Taxa de atualização da tela em celular Samsung - Imagem: reprodução/Android Central

O problema, no entanto, é que o LTPS sofre com um maior vazamento de corrente elétrica, o que implica que uma maior quantidade de energia é desperdiçada quando um transistor é ligado ou desligado – processo que é chamado de comutação. E é aí que entram os materiais do IGZO.

Para o LTPO, o material original dos transistores do LTPS foi substituído por óxidos de metal (IGZO), que possui uma menor mobilidade de elétrons em relação ao LTPS, mas que são mais eficientes. Isso permite um melhor processo de comutação, o que é essencial para o ajuste dinâmico da taxa de atualização da tela e que garante um consumo de energia 15% menor (se comparado ao LTPS original).

Logo, não seria injusto dizer que o LTPO pode ser considerado como uma evolução do LTPS. Afinal, o LTPS também permite as maiores taxas de atualização e até mesmo as variações, mas não com a mesma economia de bateria e maleabilidade do LTPO.

Apenas a Apple tem o LTPO?

Como comentamos, a Apple foi a responsável pela criação da tecnologia, com uma patente de 2014 que descrevia o LTPO da forma como conhecemos. No entanto, os painéis com esse recurso não estão limitados aos produtos da Maçã. A Samsung também trabalha em uma tecnologia de tela semelhante (e que não exige o pagamento de direitos a sua rival), e adotou o nome de HOP (Óxido Híbrido de Silício Policristalino) para o seu processo de fabricação.
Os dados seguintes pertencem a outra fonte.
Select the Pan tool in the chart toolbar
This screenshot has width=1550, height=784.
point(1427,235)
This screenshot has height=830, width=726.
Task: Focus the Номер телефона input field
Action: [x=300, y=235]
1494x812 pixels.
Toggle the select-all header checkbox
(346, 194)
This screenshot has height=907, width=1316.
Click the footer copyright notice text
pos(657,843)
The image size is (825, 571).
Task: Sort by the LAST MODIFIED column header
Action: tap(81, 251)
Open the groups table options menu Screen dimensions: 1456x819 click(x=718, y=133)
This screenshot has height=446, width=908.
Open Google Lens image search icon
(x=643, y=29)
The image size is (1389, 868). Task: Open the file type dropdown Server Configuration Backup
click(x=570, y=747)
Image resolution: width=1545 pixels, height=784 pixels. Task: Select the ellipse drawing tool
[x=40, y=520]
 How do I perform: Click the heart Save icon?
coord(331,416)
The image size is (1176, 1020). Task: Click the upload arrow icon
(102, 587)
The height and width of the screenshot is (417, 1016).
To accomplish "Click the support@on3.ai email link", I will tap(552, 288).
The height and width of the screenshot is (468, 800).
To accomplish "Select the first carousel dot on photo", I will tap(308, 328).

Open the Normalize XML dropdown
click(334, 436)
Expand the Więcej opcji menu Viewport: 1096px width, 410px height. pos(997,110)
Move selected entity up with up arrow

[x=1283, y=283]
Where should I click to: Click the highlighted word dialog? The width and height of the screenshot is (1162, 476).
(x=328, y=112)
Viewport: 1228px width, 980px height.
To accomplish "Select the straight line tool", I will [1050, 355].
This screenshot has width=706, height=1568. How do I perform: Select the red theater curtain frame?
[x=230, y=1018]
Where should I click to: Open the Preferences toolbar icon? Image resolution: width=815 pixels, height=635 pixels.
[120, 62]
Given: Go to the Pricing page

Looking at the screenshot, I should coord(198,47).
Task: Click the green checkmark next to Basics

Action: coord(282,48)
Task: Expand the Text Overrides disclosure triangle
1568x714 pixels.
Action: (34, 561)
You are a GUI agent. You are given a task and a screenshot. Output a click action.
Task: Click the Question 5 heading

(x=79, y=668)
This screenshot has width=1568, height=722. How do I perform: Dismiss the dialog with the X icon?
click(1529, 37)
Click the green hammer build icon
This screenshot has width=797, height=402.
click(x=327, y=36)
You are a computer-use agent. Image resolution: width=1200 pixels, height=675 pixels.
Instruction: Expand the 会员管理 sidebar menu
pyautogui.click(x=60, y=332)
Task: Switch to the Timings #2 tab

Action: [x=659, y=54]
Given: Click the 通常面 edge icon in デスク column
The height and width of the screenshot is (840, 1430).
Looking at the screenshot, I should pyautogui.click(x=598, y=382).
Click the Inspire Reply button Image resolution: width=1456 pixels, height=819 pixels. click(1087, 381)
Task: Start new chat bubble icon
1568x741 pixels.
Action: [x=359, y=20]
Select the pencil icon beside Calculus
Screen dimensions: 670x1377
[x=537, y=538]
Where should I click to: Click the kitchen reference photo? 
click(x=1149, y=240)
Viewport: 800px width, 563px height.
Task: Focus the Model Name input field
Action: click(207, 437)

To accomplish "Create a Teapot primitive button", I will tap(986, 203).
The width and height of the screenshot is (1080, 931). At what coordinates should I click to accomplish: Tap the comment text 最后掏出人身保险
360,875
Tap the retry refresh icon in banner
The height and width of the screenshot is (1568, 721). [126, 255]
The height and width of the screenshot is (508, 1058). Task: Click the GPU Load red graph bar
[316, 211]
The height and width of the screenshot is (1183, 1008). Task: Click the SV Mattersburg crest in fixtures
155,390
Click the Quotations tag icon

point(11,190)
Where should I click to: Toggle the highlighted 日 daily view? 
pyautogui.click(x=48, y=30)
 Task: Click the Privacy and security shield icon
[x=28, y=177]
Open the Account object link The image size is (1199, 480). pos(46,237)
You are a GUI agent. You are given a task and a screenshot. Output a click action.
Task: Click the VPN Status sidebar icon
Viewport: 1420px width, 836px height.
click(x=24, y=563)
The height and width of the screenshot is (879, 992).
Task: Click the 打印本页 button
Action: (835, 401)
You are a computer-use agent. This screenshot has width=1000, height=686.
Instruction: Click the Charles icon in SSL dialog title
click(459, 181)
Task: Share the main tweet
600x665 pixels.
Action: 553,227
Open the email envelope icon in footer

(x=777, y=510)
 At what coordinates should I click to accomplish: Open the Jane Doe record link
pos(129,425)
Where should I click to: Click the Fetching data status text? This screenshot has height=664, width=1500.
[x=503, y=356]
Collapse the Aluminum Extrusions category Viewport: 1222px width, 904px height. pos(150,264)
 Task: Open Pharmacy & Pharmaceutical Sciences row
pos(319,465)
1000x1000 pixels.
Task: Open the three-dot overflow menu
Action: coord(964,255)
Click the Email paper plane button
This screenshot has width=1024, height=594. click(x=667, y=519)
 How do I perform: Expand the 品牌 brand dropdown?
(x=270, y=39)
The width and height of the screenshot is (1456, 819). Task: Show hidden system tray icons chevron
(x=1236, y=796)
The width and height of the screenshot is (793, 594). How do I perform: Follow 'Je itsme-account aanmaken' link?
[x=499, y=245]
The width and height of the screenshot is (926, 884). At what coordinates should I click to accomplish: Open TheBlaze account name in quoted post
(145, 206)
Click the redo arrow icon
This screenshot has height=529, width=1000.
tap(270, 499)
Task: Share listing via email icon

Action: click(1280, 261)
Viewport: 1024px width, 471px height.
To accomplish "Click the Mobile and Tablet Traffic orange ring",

Além disso, celulares e vários outros dispositivos de marcas como Razer, Oppo, OnePlus e Sharp, para citar apenas algumas, também contam com a tecnologia. O Samsung Galaxy Note 20 Ultra (2020), por exemplo, conta com a tecnologia mas sob a descrição de "Dynamic Amoled 2x".

E as desvantagens?

Apesar de ser uma evolução de uma tecnologia anterior e suas vantagens estarem claras, o LTPO carrega uma grande desvantagem: o seu custo de produção.

Fábrica de telas - Imagem: reprodução/Tcmanufacturer

Por “somar” duas tecnologias, o LTPO une o alto custo de fabricação do LTPS à necessidade das matérias primas do IGZO, que não são encontradas de forma tão fácil e abundante. Com isso, os custos vão as alturas e, como já era de se imaginar, a tecnologia costuma ficar reservada aos aparelhos menos acessíveis, como os topos de linha.

No entanto, com o desenvolvimento constante da tecnologia e com o avanço dos meios de fabricação, é bem possível que vejamos uma tecnologia semelhante – com vantagens parecidas, mas com um menor custo de produção – em algum momento no futuro.